In this study, Conference pear tree leaves are scanned and the intensity data provided by the TLS is analyzed with a particular focus on its properties for describing geometry of leaves. Prior to that, the intensity is corrected for the distance effect and the angle of incidence provided by the LSR is tested on the goniometric platform. Then the relationship between the corrected intensity and the angle of incidence is determined with flattened leaves placed on a goniometric platform. Next, this relationship is tested on flat part of the leaves that are still attached to the pear trees. Finally, the angle of incidence is determined using a LSR on an entire leaf, and this notwithstanding leaf curvatures and wrinkles. The Δω (see equation 5) is mapped on the selection to understand the impact of those curvatures and of those wrinkles on the data. To summarize, the three set-ups of measurement are resulting in a LSR for four different conditions:

  • - for the goniometric platform only,

  • - for flattened leaves placed on the goniometric platform,

  • - for some parts of the leaves that are fixed on the tree,

  • - for entire leaves that are fixed on the tree.

It appears that the flattened leaves on goniometric platform provide a good precision (±5°) but maybe a poor accuracy in terms of finding the angle of incidence with the intensity and because of the incomplete radiometric calibration of the TLS intensity. In the case where this radiometric calibration is sufficient, the test made on the partial selection of leaves on the tree would provide a more accurate result (+50 units of corrected intensity). Still, this last test brings a lower precision in the definition of the relationship (from ±10° to ±15° depending on the angle of incidence). This shift in the accuracy could be explained either by:

  • - the LSR conditions (a low RMSE with a limited number of points that are away of the LSR plane) and the leaf curvatures and its wrinkles,

  • - the impact of the footprint diameter of the TLS beam,

  • - the physiological state of the plant, the radiometric calibration of the TLS or even a multiple scattering occurring in the canopy.

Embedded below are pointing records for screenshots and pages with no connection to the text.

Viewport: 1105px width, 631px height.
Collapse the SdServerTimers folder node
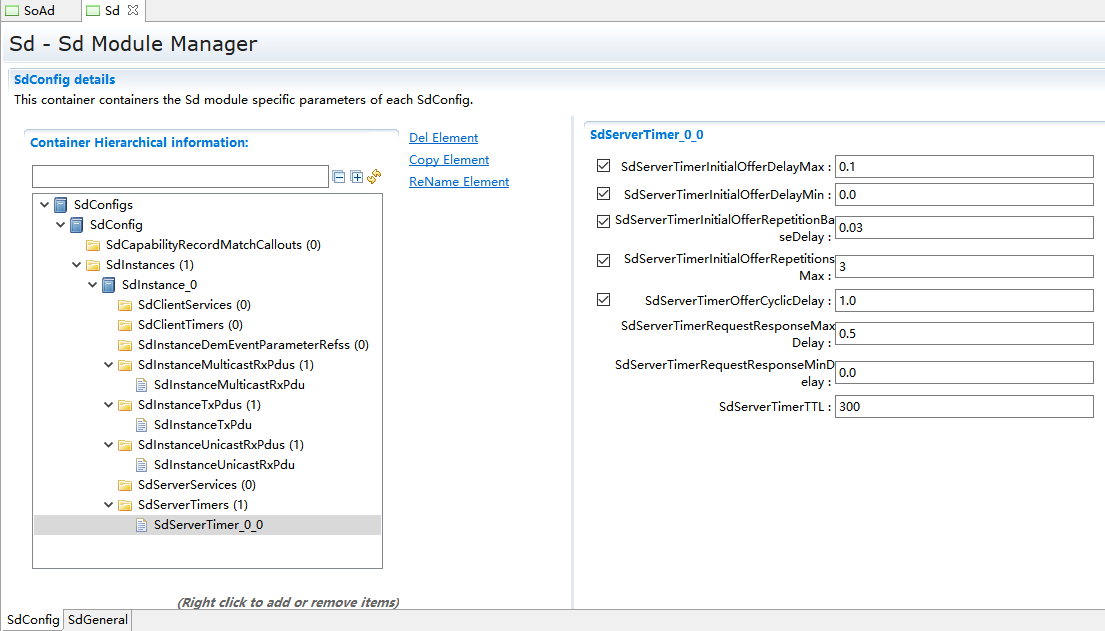click(x=109, y=505)
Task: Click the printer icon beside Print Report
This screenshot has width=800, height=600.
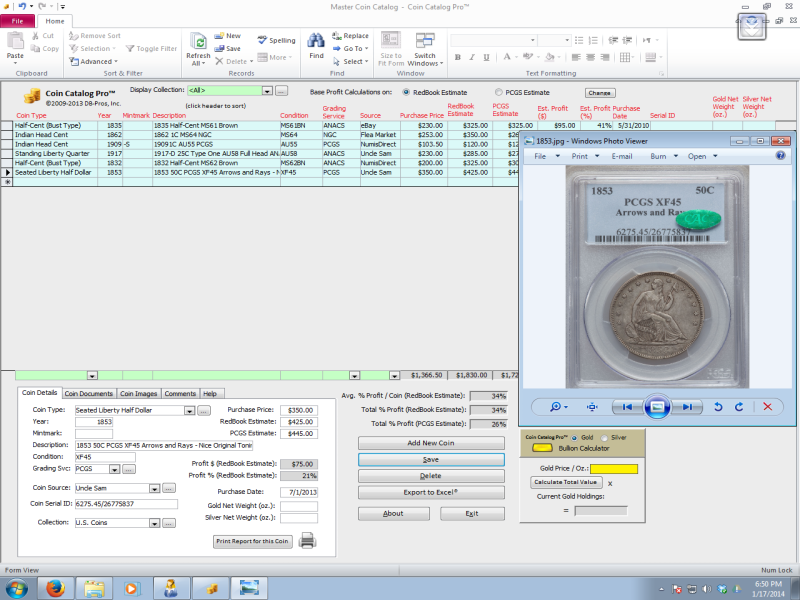Action: 308,541
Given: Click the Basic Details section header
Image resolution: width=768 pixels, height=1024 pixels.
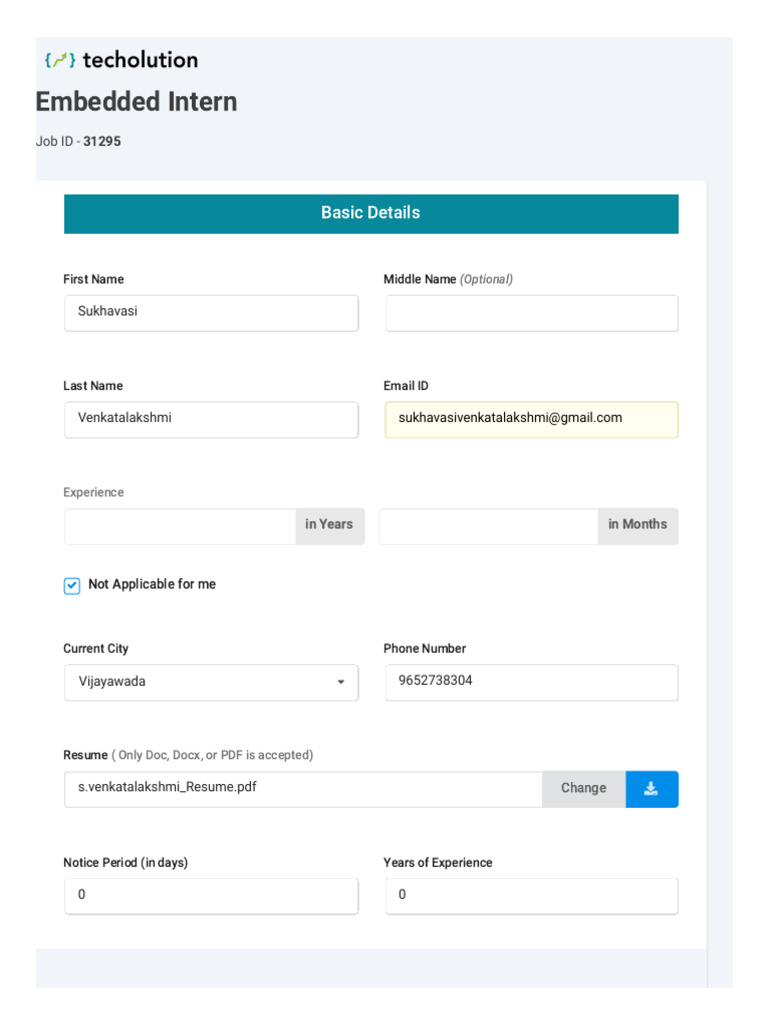Looking at the screenshot, I should click(371, 213).
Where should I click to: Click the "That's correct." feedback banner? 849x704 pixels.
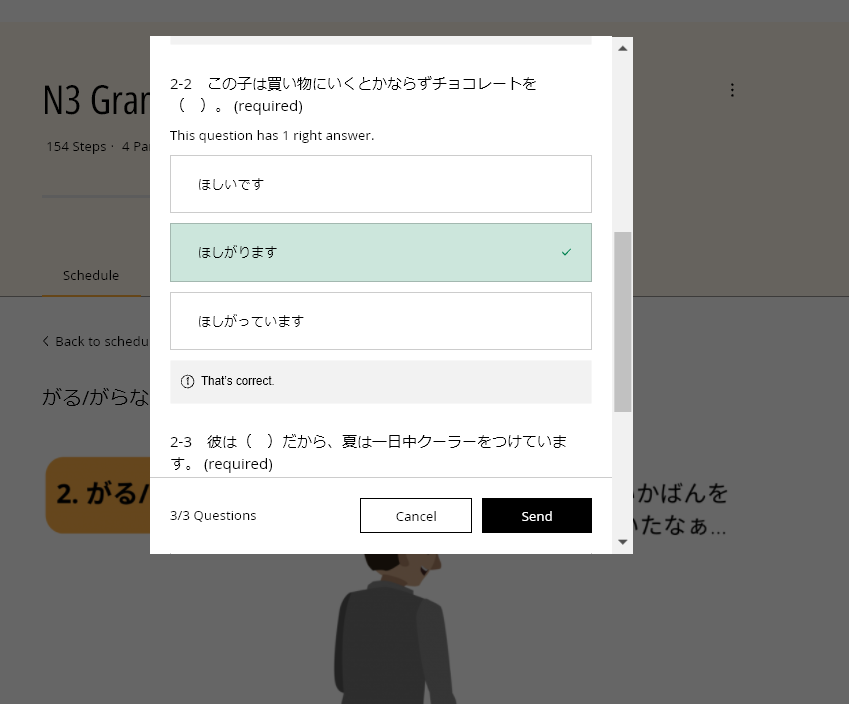[x=380, y=382]
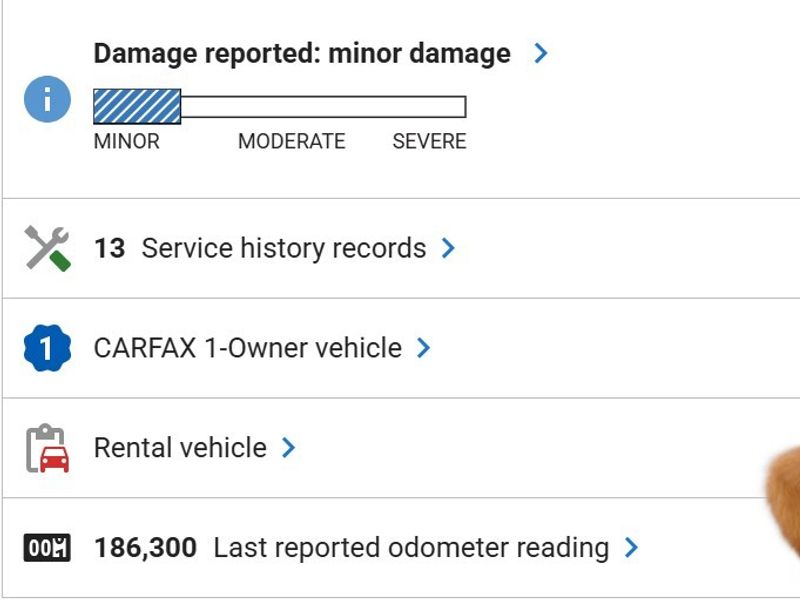Open the CARFAX 1-Owner vehicle link
This screenshot has width=800, height=600.
pyautogui.click(x=247, y=348)
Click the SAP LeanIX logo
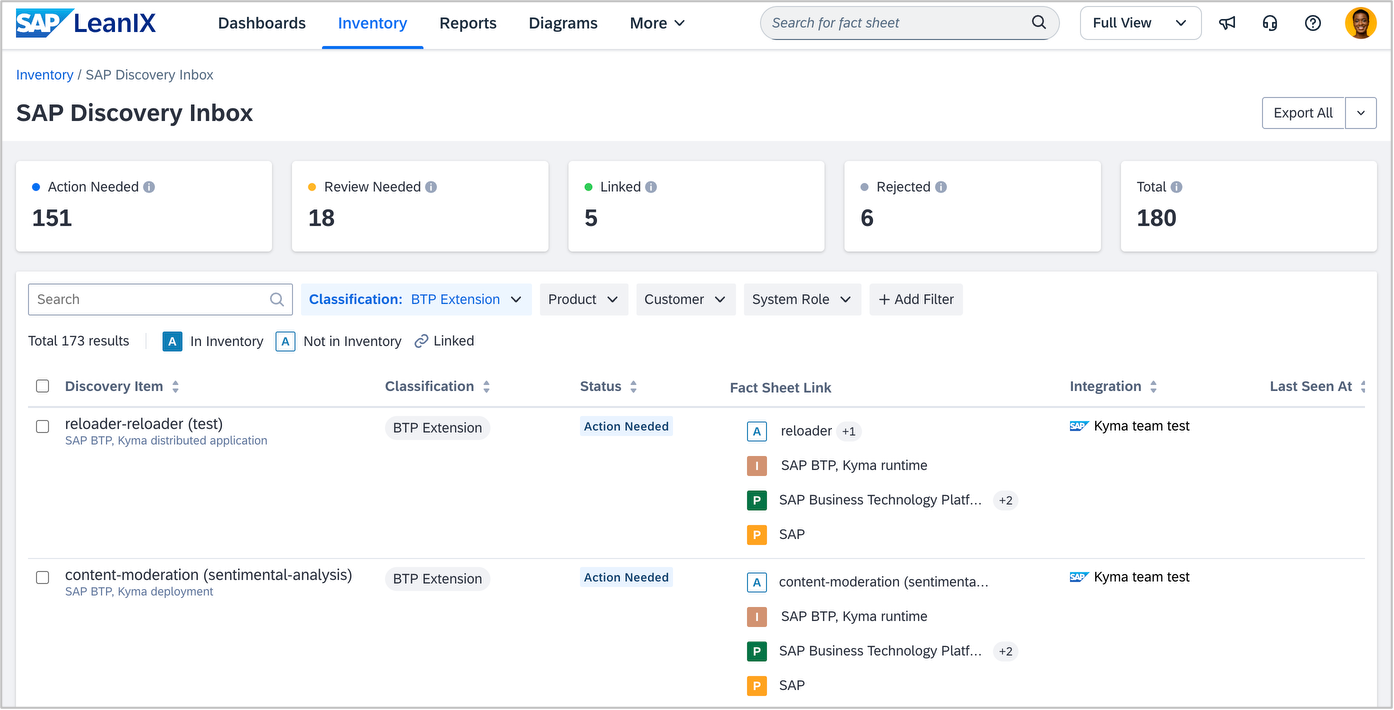Viewport: 1394px width, 710px height. [86, 23]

In the last test, it is clear that wrinkles and undulations are playing a large role in the precision. It is also shown that angles of incidence larger than 60° with pear tree leaves will provide bad results in term of accuracy and precision. Even the measurement on the goniometric platform could not provide better information because of the 3%-reflectance painting surrounding the leaves and so in the mixing of their intensity in the point cloud. As previously seen, scanning larger leaves could reduce this angle of incidence limit. In addition, if the second experiment shows a consistency in the distance correction, it appears that distance plays a great role in the capacity to extract a good point cloud and this to make a LSR with enough points. That probably depends on leaf size, and one might expect that the measurements should be extended to a wider range and with larger leaves. In general, distance, angle of incidence and leaves dimensions should be taken into account for the set-ups of scanning that aim at extracting leaf geometry. The measurement set-ups suggested in [20] could be improved in this way.

In addition, it would be also recommended to test the relationship between intensity and angle of incidence for trees with flat leaves to study the multi scattering effect and/or to change the conditions of selection for the LSR set in point 2.3.2. In the future, a complete radiometric calibration should be set to guaranty the consistency of accuracy of the relationship.

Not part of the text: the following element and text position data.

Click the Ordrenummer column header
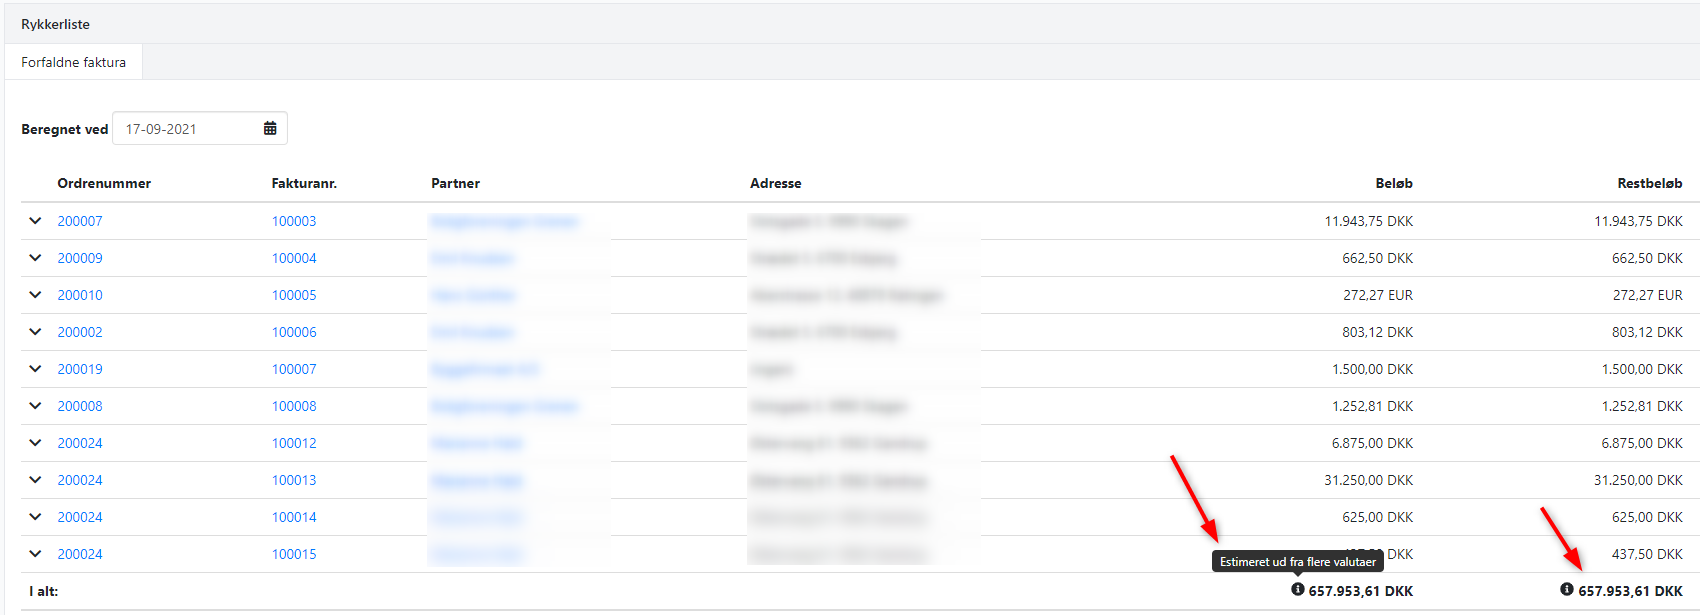[104, 183]
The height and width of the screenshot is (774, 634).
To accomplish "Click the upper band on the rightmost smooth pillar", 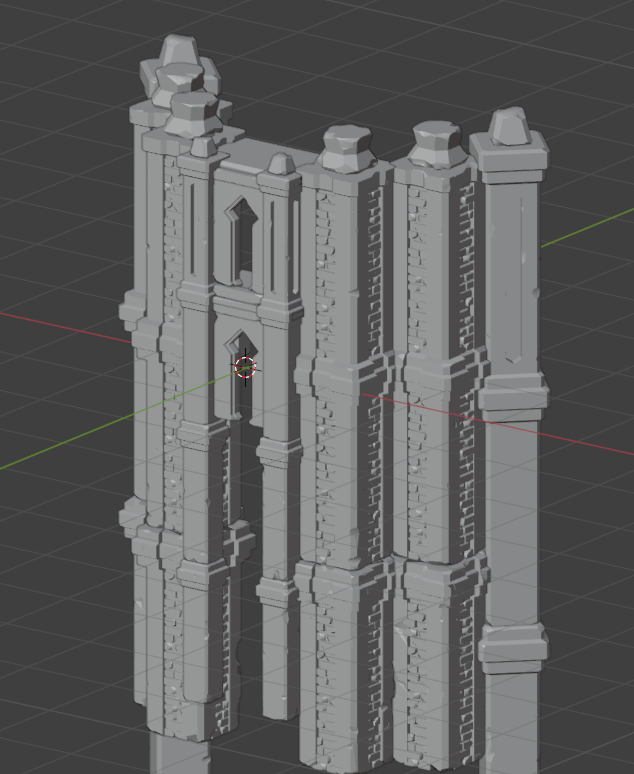I will point(512,395).
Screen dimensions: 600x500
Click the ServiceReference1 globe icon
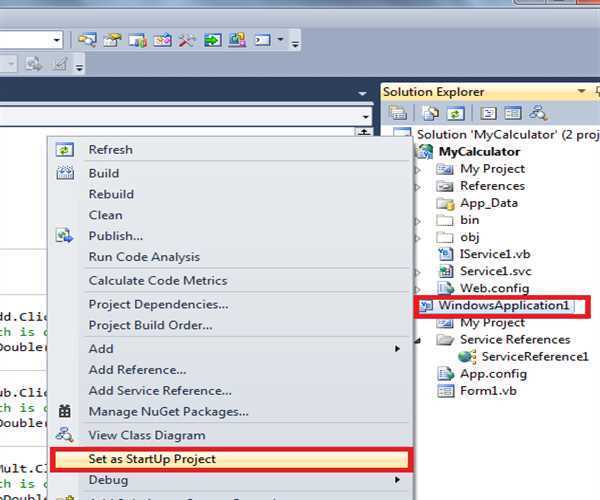click(x=468, y=357)
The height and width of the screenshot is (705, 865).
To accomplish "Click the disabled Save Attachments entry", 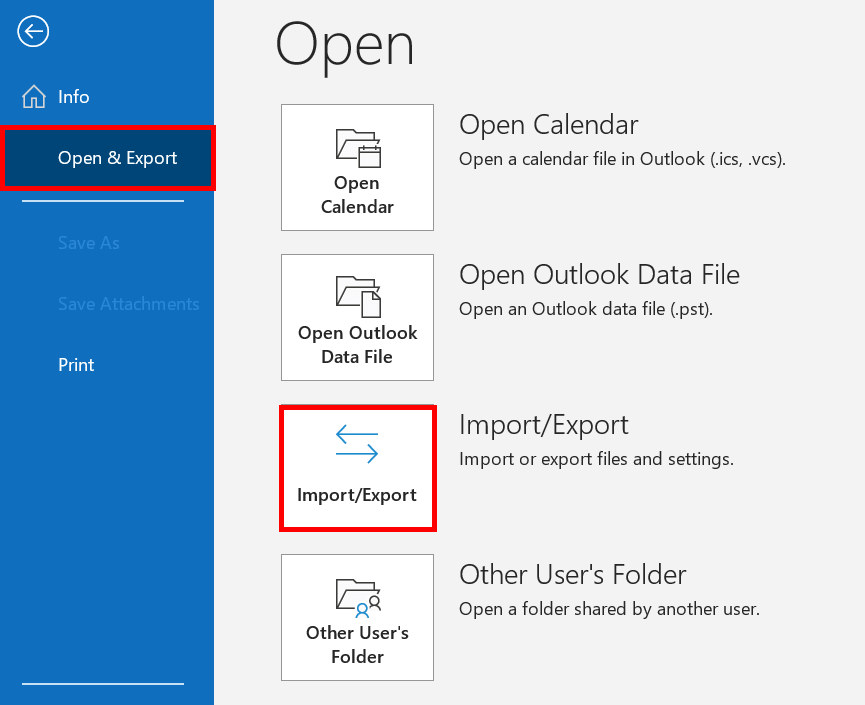I will click(129, 304).
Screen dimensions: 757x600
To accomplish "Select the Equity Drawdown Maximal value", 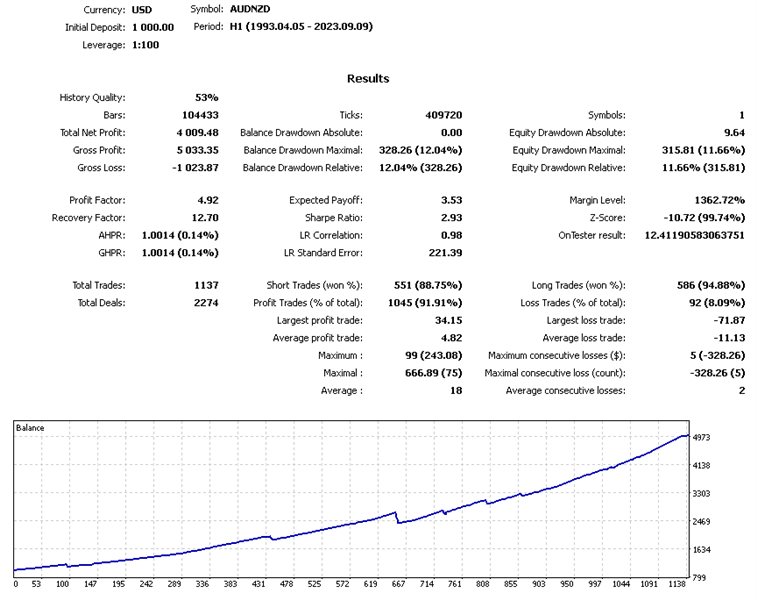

Notwithstanding the aforementioned issues, different potential uses for the intensity can be envisaged. First, the third experiment emphasized the fact that intensity could help in determining the points having a higher probability to be a ghost point:

  • - The points with a low intensity have a higher probability to be ghost points because they are on the part of the leaves having a large angle of incidence. Those points could be directly deleted or corrected.

  • - In the case where points with a low intensity constitute a large zone on the leaf, it is more difficult to determine whether they are ghost points or not. This zone appears larger than in the reality. In conclusion, closer is the point to the leaf border, higher is the probability that this one is a ghost point. In those cases, the points should be only corrected as their deletion would diminish the size of the leaf.

Those two points could be used to eliminate ghost point and view as an improvement of the pre-processing methods for point cloud (as e.g., [57]). In addition, the intensity could help to extract the angle of incidence to the leaf and thus, the normal of the leaf surface as shown in the equation 9. Viewed then as a map of Gauss on the surface “leaf” [55], these intensities could be enough to rebuild the leaves from a “simplified” point cloud.

Alternatively, using the difference between the angle of incidence provided by the LSR and comparing it to the incidence angle provided by the intensity for each point of the selected leaves (Δω) would give an estimation of the curving and the wrinkling of the leaves and this thanks to the Δω distribution. This could be used as a wrinkle indicator as the amplitude of those ones might be not large enough compared to the distance precision of the TLS. Finally, a promising future in the use of the intensity is given by its use as representing the normal of the surface of leaves.

Finally, new opportunities exist to use the intensity to detect physiological aspects of the leaf such as the chlorophyll content with a LEICA ScanStation2 (532 nm) [49]. Lastly, combining different wavelengths of TLS laser beams, one would get information on the physiological status of vegetation as it has been done with hyperspectral measurements [53]. This would also help to understand the spread of diseases and stress within the canopy.

5. Conclusions

We have investigated the properties of intensity in relation to distance and angle of incidence with leaf surfaces. The distance effect on intensity has been corrected to set a constituent relationship between the intensity and the angle of incidence. The variation of the intensity through angle of incidence seems to be a good indicator to help in the extraction of leaves geometries from TLS point cloud.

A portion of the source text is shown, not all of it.